▶ Short exercise 1
Output the listing lines again as they appear, starting at the line that contains "Identify the location of 'Update License'." and going through the end of the listing, with both ends included. Leave the pictures out.

▶ Page extract
Her trip was eventful; she managed to spend a few days with the then High Commissioner of India, Vijay Lakshmi Pandit. Later, Devaki attended a two-week seminar organized by the Quakers in Saarbrucken, Germany. There she met a Dane who persuaded her to accompany him. His plan was to hitchhike to England after taking a short detour to Copenhagen and then Sweden. Devaki agreed. Later she did an overland trip from England to India with another friend. She does remark in amazed wonder that ‘Looking back, it is surprising how little my father resisted.’ At this time, charmed by the idea of attending Oxford University, even though the admission process was over, she was admitted to Ruskin College, a relatively ‘new’ college that catered mostly to the working class and offered subjects like economics and industrial relations.

Years later when she met the principal H.D. Hughes and asked him why he had let her in, his reply was ‘Pure amusement …at the sight of this evidently upper class Indian girl in her early twenties, asking desperately to be allowed to study alongside men and women in their thirties with more than ten years of hard manual labour behind them. How, he said, could he resist such a social experiment?’

Devaki’s adventurous spirit permitted her to challenge her boundaries constantly. She did this even by marrying out of her caste to the prominent Gandhian, L.C. Jain, a Jain from Rajasthan. It was this very feistiness that enabled her to very early on in her life begin to question inherited traditions of culture and knowledge. For instance, in one of her earliest publications, an essay, ‘The Social Image’, that she wrote for Seminar (‘The Indian Woman’, # 52, December 1963, pp 20-23), she states categorically that the social image of women is mostly a patriarchal construct that is enabled by their veneration of the panchkanyas – Sita, Ahalya, Draupadi, Tara and Mandadori. She argues that this imagery fails to accommodate many women who fall outside ‘this Sita orbit’. This neglect creates both environmental and internal pressures. For example, the woman who stays unmarried and follows a career is considered an aberration. Instead she sought for the celebration of more rebellious women in the ancient Hindu traditions, women who stood up for themselves, and didn’t define themselves in relation to men: Amrapali, a cultured and worldly courtesan; Gargi, an ancient philosopher; Avaiyar, a Tamil poet and scholar, among others.

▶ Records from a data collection

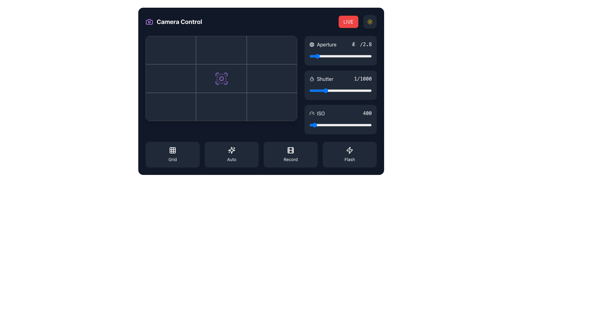 The width and height of the screenshot is (590, 332). I want to click on the shutter speed value, so click(311, 90).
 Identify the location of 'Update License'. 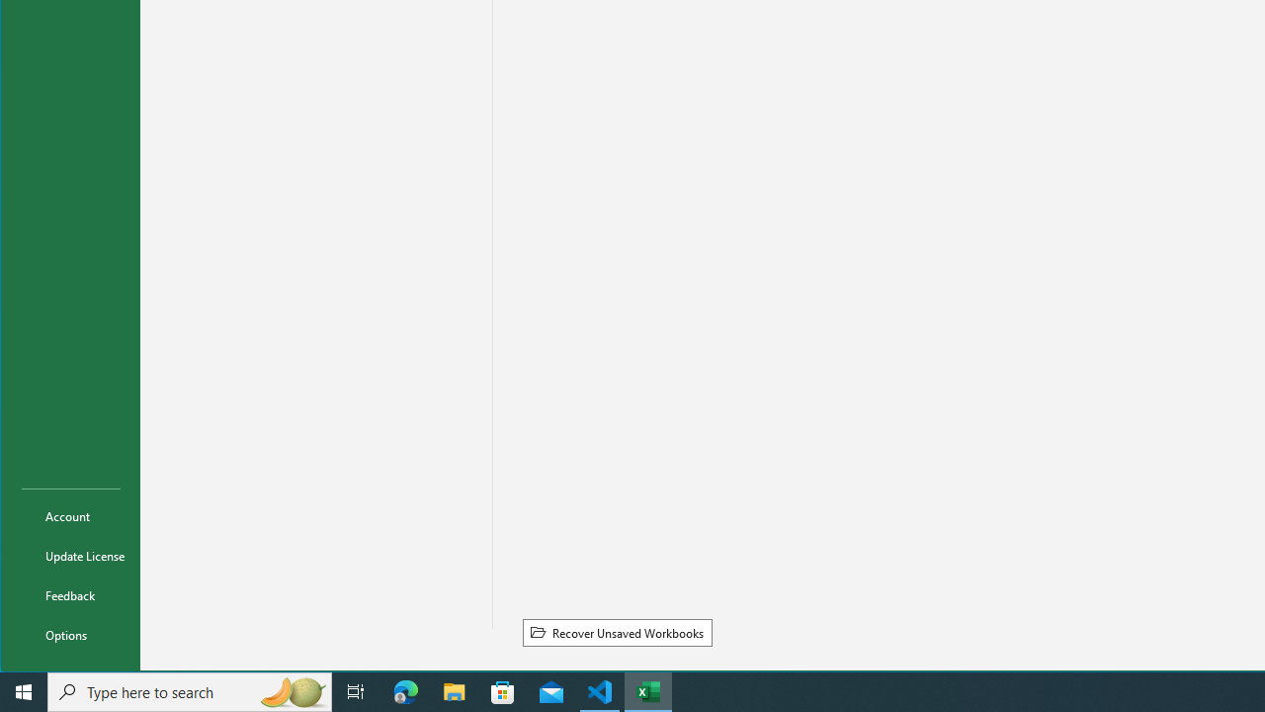
(71, 554).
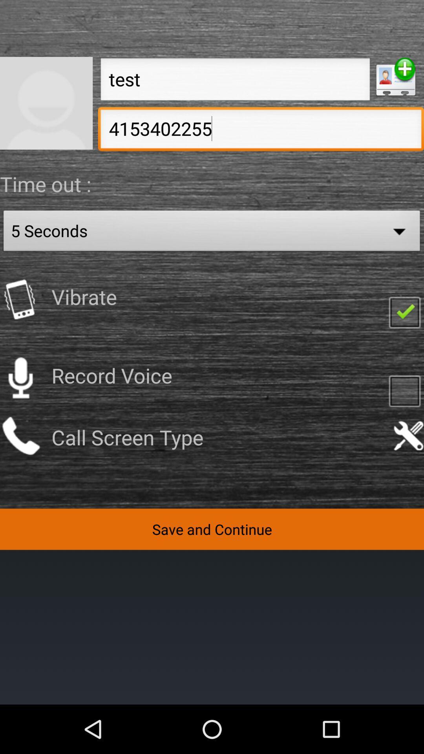  What do you see at coordinates (396, 77) in the screenshot?
I see `profile` at bounding box center [396, 77].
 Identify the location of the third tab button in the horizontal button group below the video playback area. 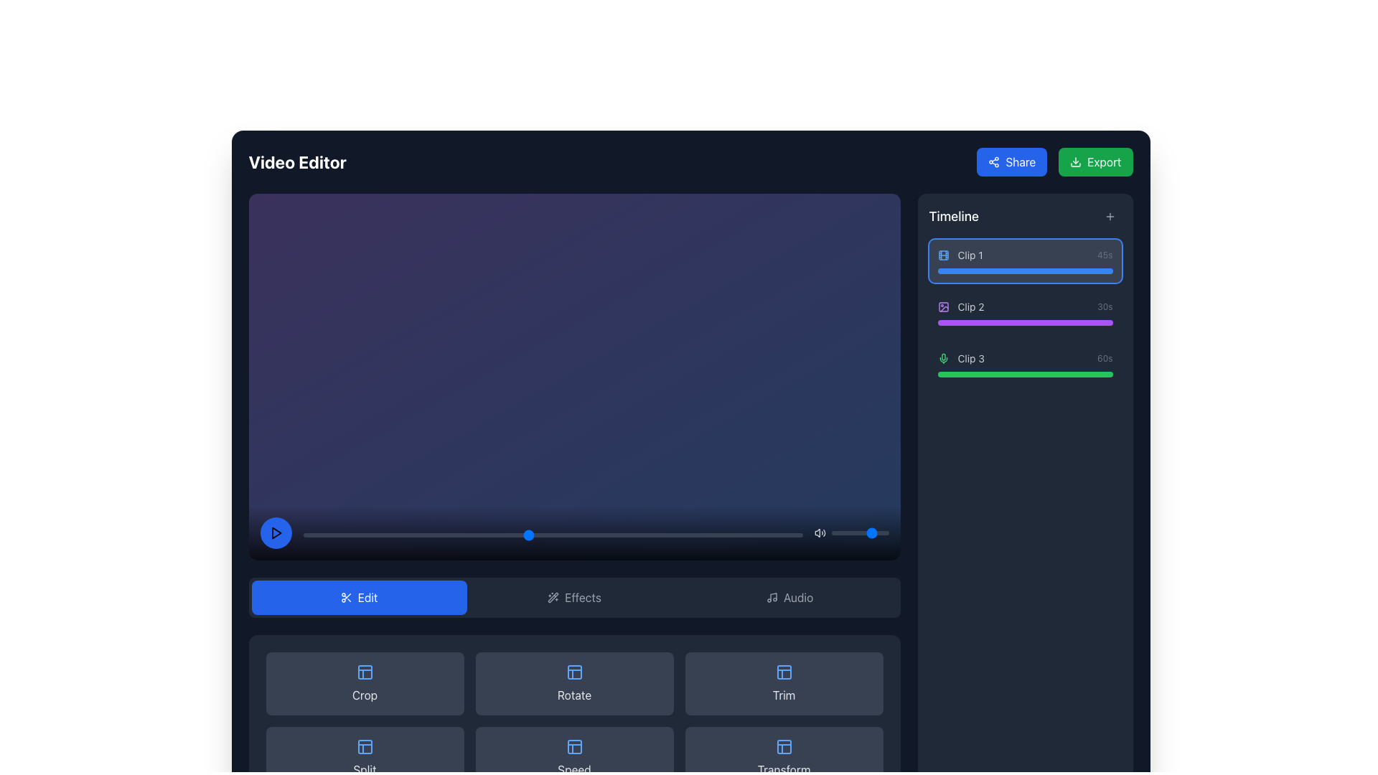
(789, 597).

▶ Short exercise 2
Name every panchkanya listed in the passage about Devaki.

▶ Problem solution 1
 Identify the location of 'Update License'. 
(71, 554).
  What do you see at coordinates (396, 77) in the screenshot?
I see `profile` at bounding box center [396, 77].
 Identify the location of the third tab button in the horizontal button group below the video playback area. 
(789, 597).

▶ Problem solution 2
Sita, Ahalya, Draupadi, Tara, Mandadori